Musing 66: SciCode: A Research Coding Benchmark Curated by Scientists
A multi-institutional paper from the liked of Harvard, Stanford and several others
Today’s paper: SciCode: A Research Coding Benchmark Curated by Scientists. Tian et al. 18 July 2024. https://arxiv.org/pdf/2407.13168
In today’s paper, the authors start by stating something that has become increasingly clear to those working with them: LLMs now surpass the performance of most humans except domain experts, and evaluating them has become increasingly challenging. Many established benchmarks struggle to keep pace with the advancements in LM performance and have quickly become saturated, leading to discrepancies between the models’ perceived and actual capabilities. In my own research, I’ve seen this firsthand when evaluating these LLMs on commonsense reasoning.
As a consequence, researchers are developing synthetic challenging benchmarks, often involving models in the construction of evaluation instances. For example, some researchers subsample instances from existing benchmarks that cannot be solved by current models, or augment them to construct more challenging evaluations. However, it is unclear whether such efforts accurately reflect real-world applications and the models’ performance in practical scenarios. Realistic, high-quality, and challenging evaluations are crucial for the continued advancement of LMs.
With this motivation in mind, the authors propose SciCode, a benchmark containing code generation problems drawn from diverse natural science fields, including mathematics, physics, chemistry, biology, and materials science. SciCode contains 80 main problems, each decomposed into multiple subproblems, totaling 338. Each problem provides the scientific background when necessary as well as detailed instructions. To solve it, the model must implement multiple Python functions—one for each subproblem—and then integrate them into a complete solution for the main problem. For every main problem and subproblem, SciCode provides gold-standard solutions and multiple test cases, facilitating easy and reliable automatic evaluation. The figure below shows an example.
SciCode is mainly drawn from the scripts that scientists use in their everyday workflow. Many of these have been used in one or more publications, demonstrating their robustness and correctness. However, they are primarily for internal use, which means that they are seldomly open-sourced and often poorly annotated. Consequently, unlike general-domain coding problems, natural science problems have less exposure in most current LLMs’ training data. This offers a unique opportunity to evaluate the models’ ability to generalize to less familiar contexts.
To facilitate evaluation of this new benchmark, the authors had “scientist annotators” use only widely adopted and well-documented packages such as NumPy, SciPy, and SymPy when writing the solution code for their problems, as shown in the figure below. Their test suite involves two key components. (1) Numerical tests list input-output pairs to check if the generated code produces the same outputs as ground truth. (2) Domain-specific test cases, introduced as an additional stage, evaluate whether model-generated solutions align with scientists’ practical needs and further ensure the correctness and applicability of each solution within its specific field. These tests are extracted from real scientific workflows: scientists must design domain-specific test cases to verify code accuracy by reproducing results published in academic papers or matching analytical solutions derived from theoretical models.
□ □ □
» **Problem description**
Reproduce the SciCode post from "Musing 66: SciCode: A" up to and including "on commonsense reasoning.", with "LLMs" changed to "large language models" throughout.

» **Supplied information**
□ □ □
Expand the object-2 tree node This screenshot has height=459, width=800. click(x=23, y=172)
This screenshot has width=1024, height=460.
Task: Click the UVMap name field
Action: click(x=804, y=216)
□ □ □
» **Task solution**
Musing 66: SciCode: A Research Coding Benchmark Curated by Scientists
A multi-institutional paper from the liked of Harvard, Stanford and several others
Today’s paper: SciCode: A Research Coding Benchmark Curated by Scientists. Tian et al. 18 July 2024. https://arxiv.org/pdf/2407.13168
In today’s paper, the authors start by stating something that has become increasingly clear to those working with them: large language models now surpass the performance of most humans except domain experts, and evaluating them has become increasingly challenging. Many established benchmarks struggle to keep pace with the advancements in LM performance and have quickly become saturated, leading to discrepancies between the models’ perceived and actual capabilities. In my own research, I’ve seen this firsthand when evaluating these large language models on commonsense reasoning.